The Washington Post reports about research on a galaxy called Dragonfly 44 which is believed to contain about the same mass as the Milky Way but is only 1% as bright. The low ratio of luminosity to mass is characteristic of ultra diffuse galaxies (UDGs). The galaxy is believed to lie 101 megaparsecs (329 million light years) away. The researchers offer explanations for the dimness of UDGs:
[...] it may be that UDGs are "failed" galaxies that were prevented from building a normal stellar population, because of extreme feedback from supernovae and young stars (Agertz & Kravtsov 2015; Calura et al. 2015), gas stripping (Fujita 2004; Yozin & Bekki 2015), AGN feedback (Reines et al. 2013), or other effects.
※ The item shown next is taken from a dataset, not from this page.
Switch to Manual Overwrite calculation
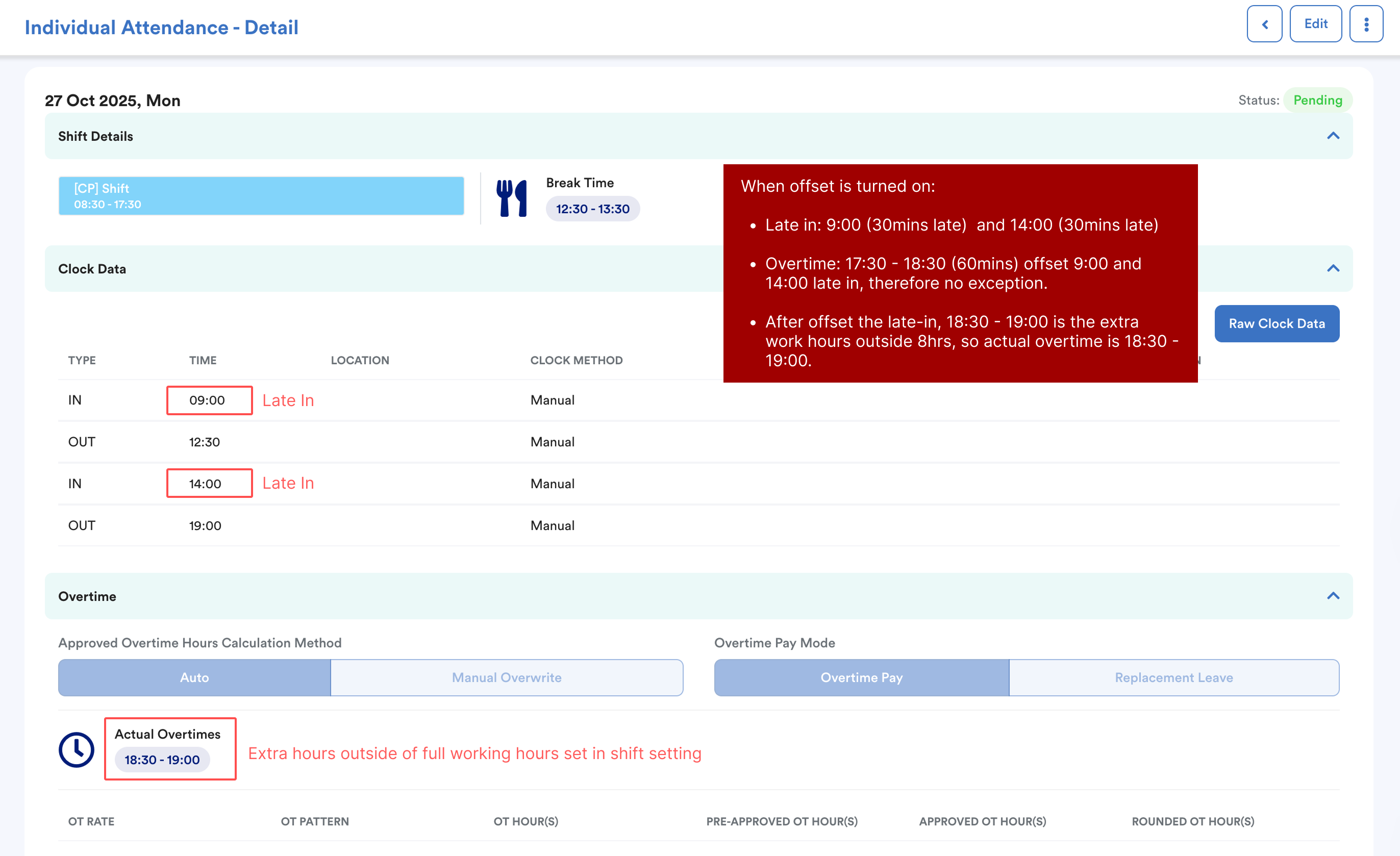Image resolution: width=1400 pixels, height=856 pixels. (506, 677)
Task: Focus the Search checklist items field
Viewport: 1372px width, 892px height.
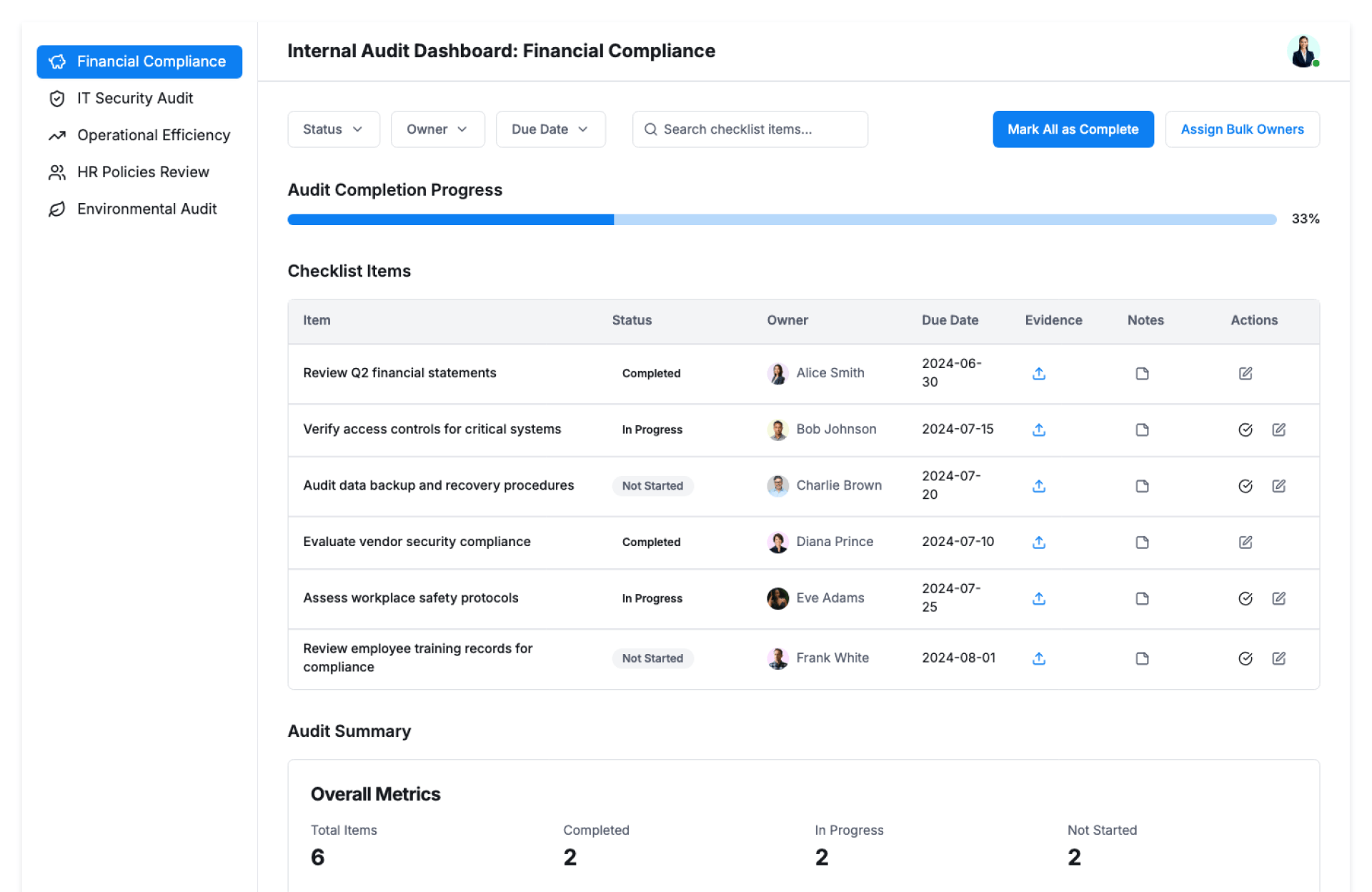Action: (750, 129)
"AGN" is short for active galactic nucleus — where matter falls into a supermassive black hole. The citation is to "Dwarf Galaxies with Optical Signatures of Active Massive Black Holes" (open, DOI: 10.1088/0004-637X/775/2/116) (DX).
Previously: Huge Population of "Ultra-Dark Galaxies" Discovered
(Score: 2) by frojack on Friday August 26 2016, @07:10PM
And science would like to hear from you if you have ANY independently verifiable evidence of Dark Matter that exists in in the real workd other than a theoritical mathimatical model.
No, you are mistaken. I've always had this sig.
(Score: 2) by aristarchus on Friday August 26 2016, @10:19PM
exists in in the real workd other than a theoritical mathimatical model.
Seems that whenever anyone challenges the froj, the quality of his typing/spelling seriously degrades. I suspect Dark Matter is responsible.
(Score: 2) by wonkey_monkey on Friday August 26 2016, @11:02PM
There is independently verifiable evidence that there is additional mass out there which can't be accounted for by normal matter. Is it proven? No. But no-one's come up with a better explanation yet, so it's reasonable to stick with it for now.